▸ **Supplied data**:

*** Begin section ***

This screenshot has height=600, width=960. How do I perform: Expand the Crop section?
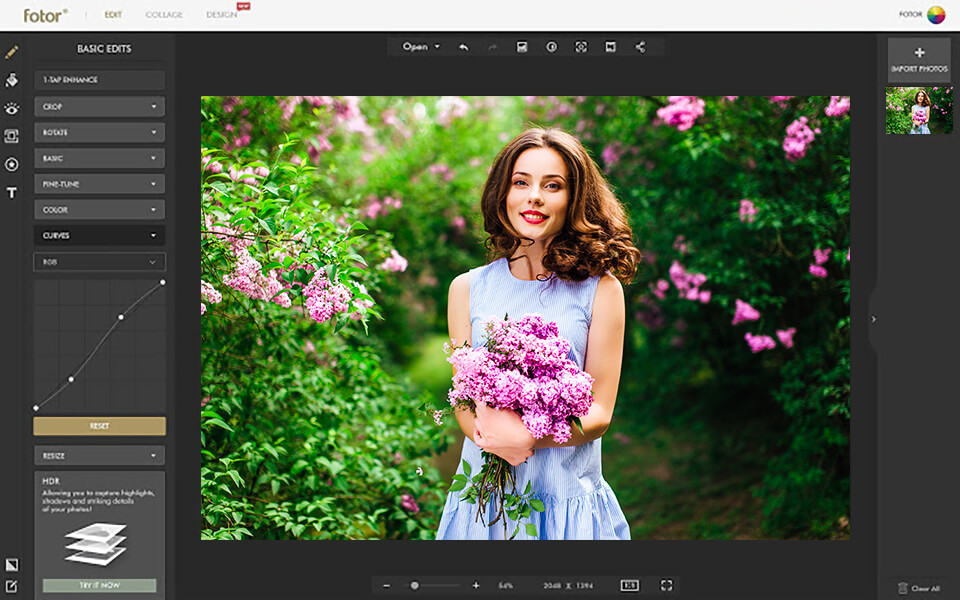pos(99,106)
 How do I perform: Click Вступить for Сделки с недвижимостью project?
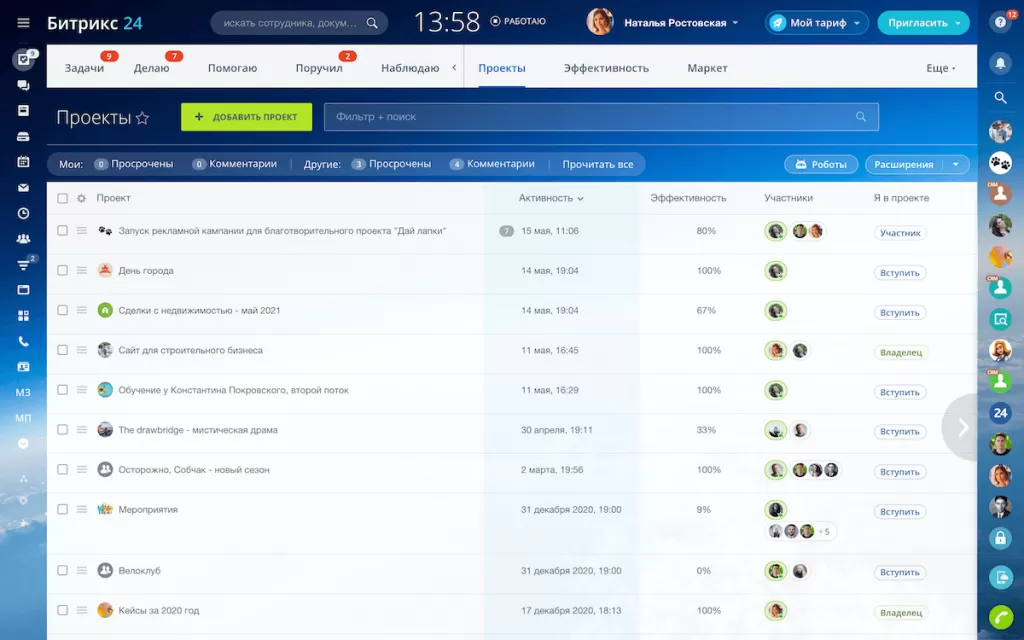pyautogui.click(x=899, y=312)
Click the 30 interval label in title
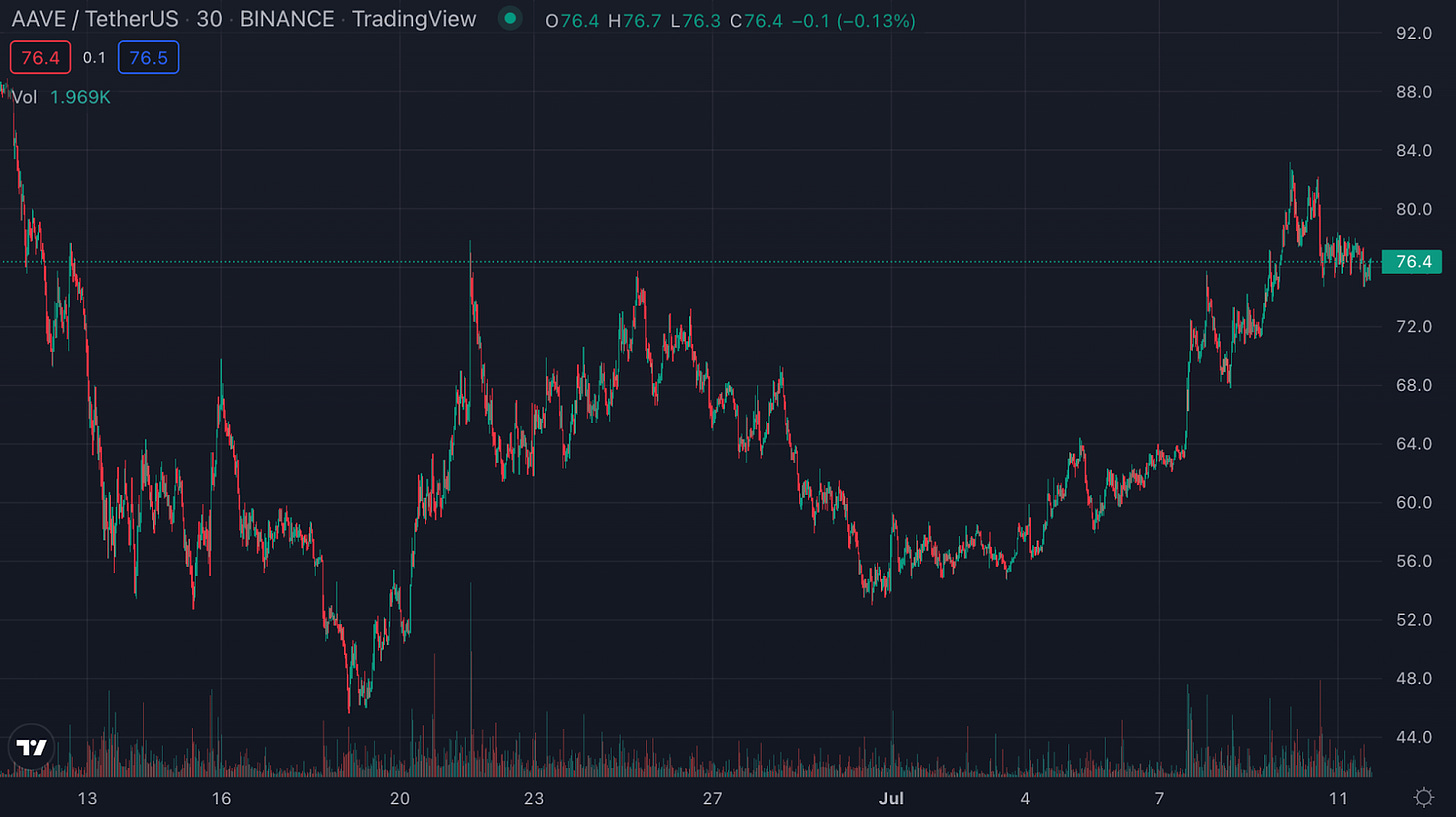Screen dimensions: 1456x817 click(x=209, y=19)
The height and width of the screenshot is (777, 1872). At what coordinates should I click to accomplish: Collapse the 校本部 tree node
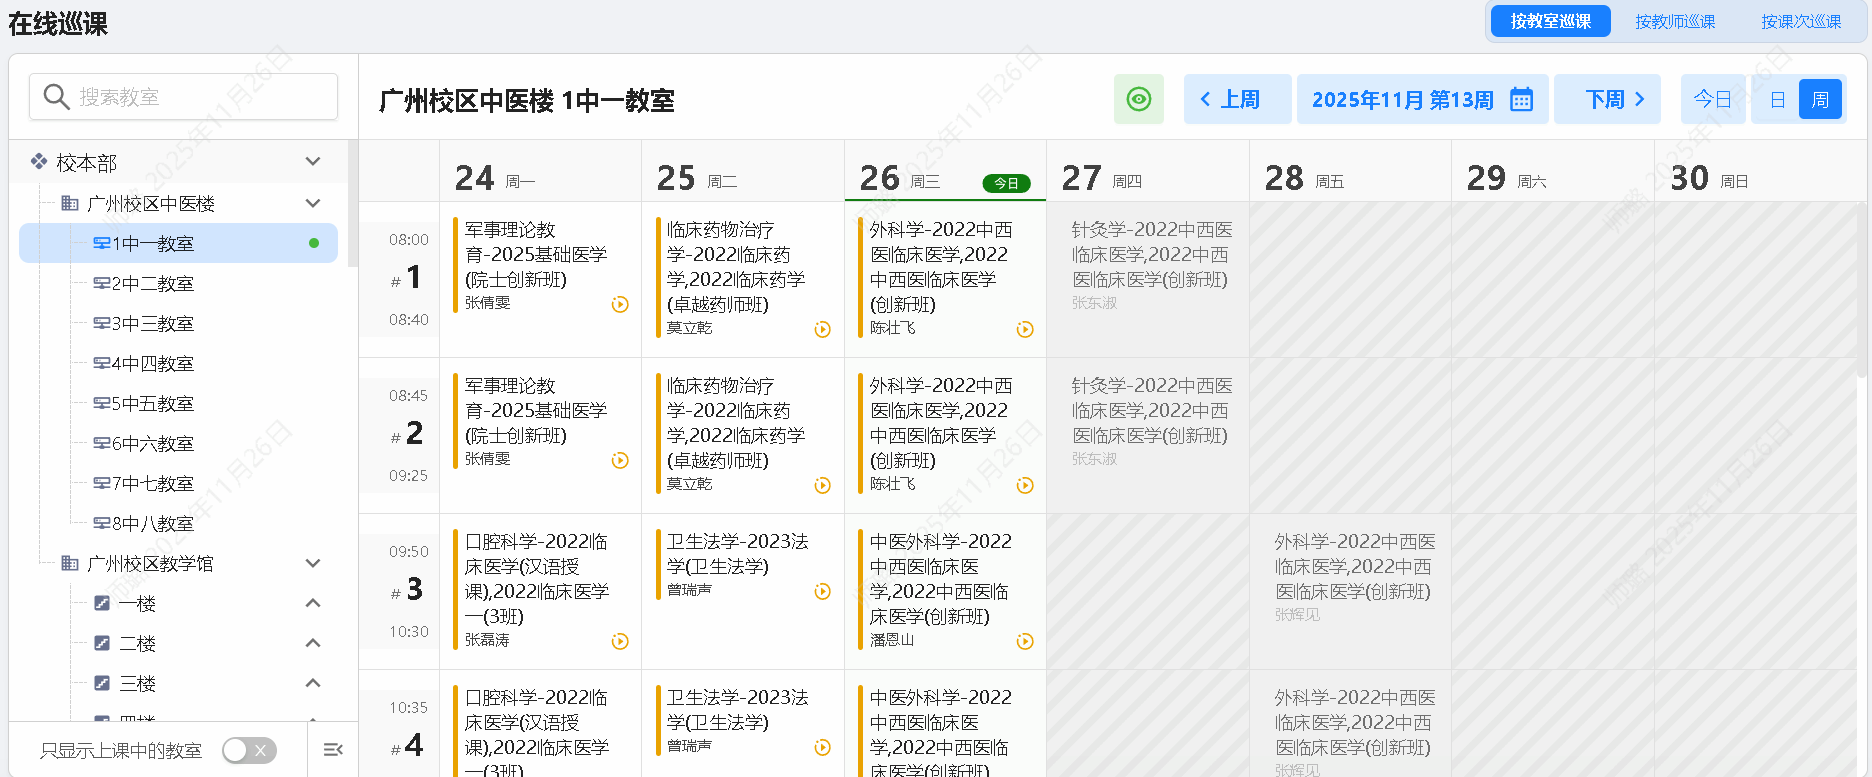click(x=313, y=162)
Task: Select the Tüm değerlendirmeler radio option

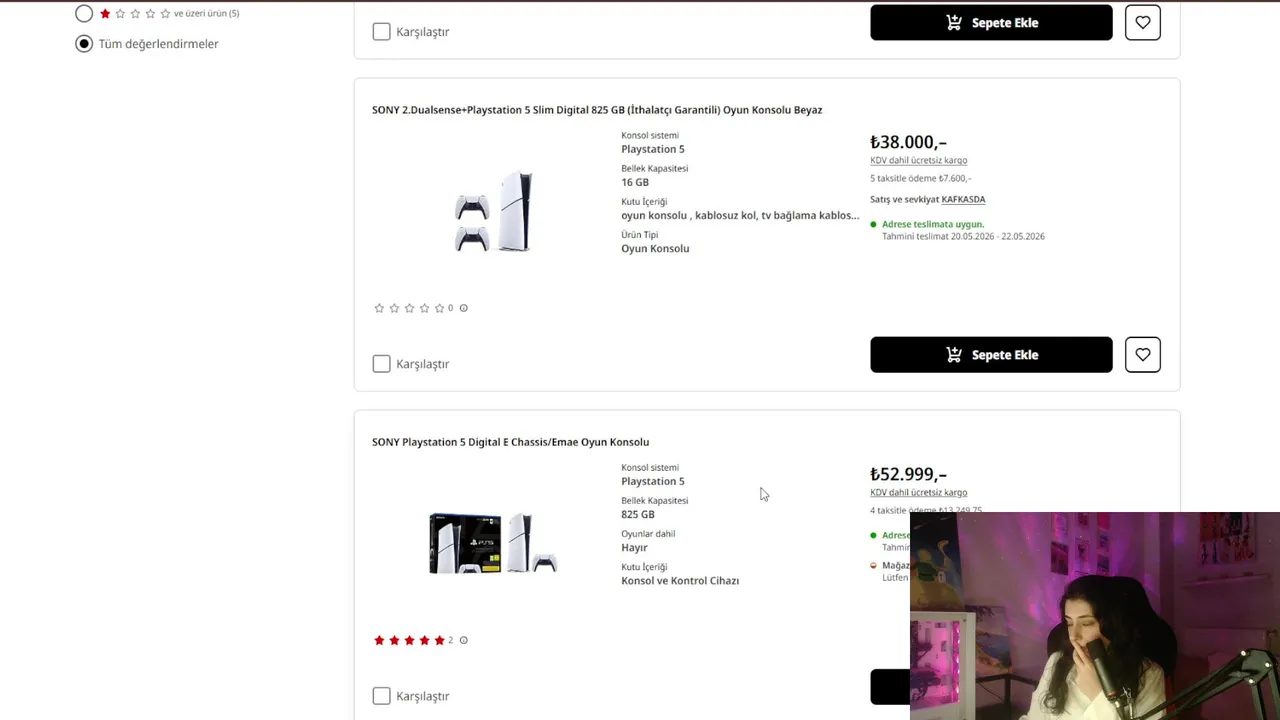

*** End section ***

▸ **What you need to do**: Could you set down nothing but the lines from the one containing "Click the 30 interval label in title" through the last line of the records above, both ends included, exactly as given and free of pictures?

▸ **Output below**:
Click the 30 interval label in title
Screen dimensions: 1456x817 click(x=209, y=19)
The height and width of the screenshot is (777, 1872). At what coordinates should I click to accomplish: Collapse the 校本部 tree node
click(x=313, y=162)
Task: Select the Tüm değerlendirmeler radio option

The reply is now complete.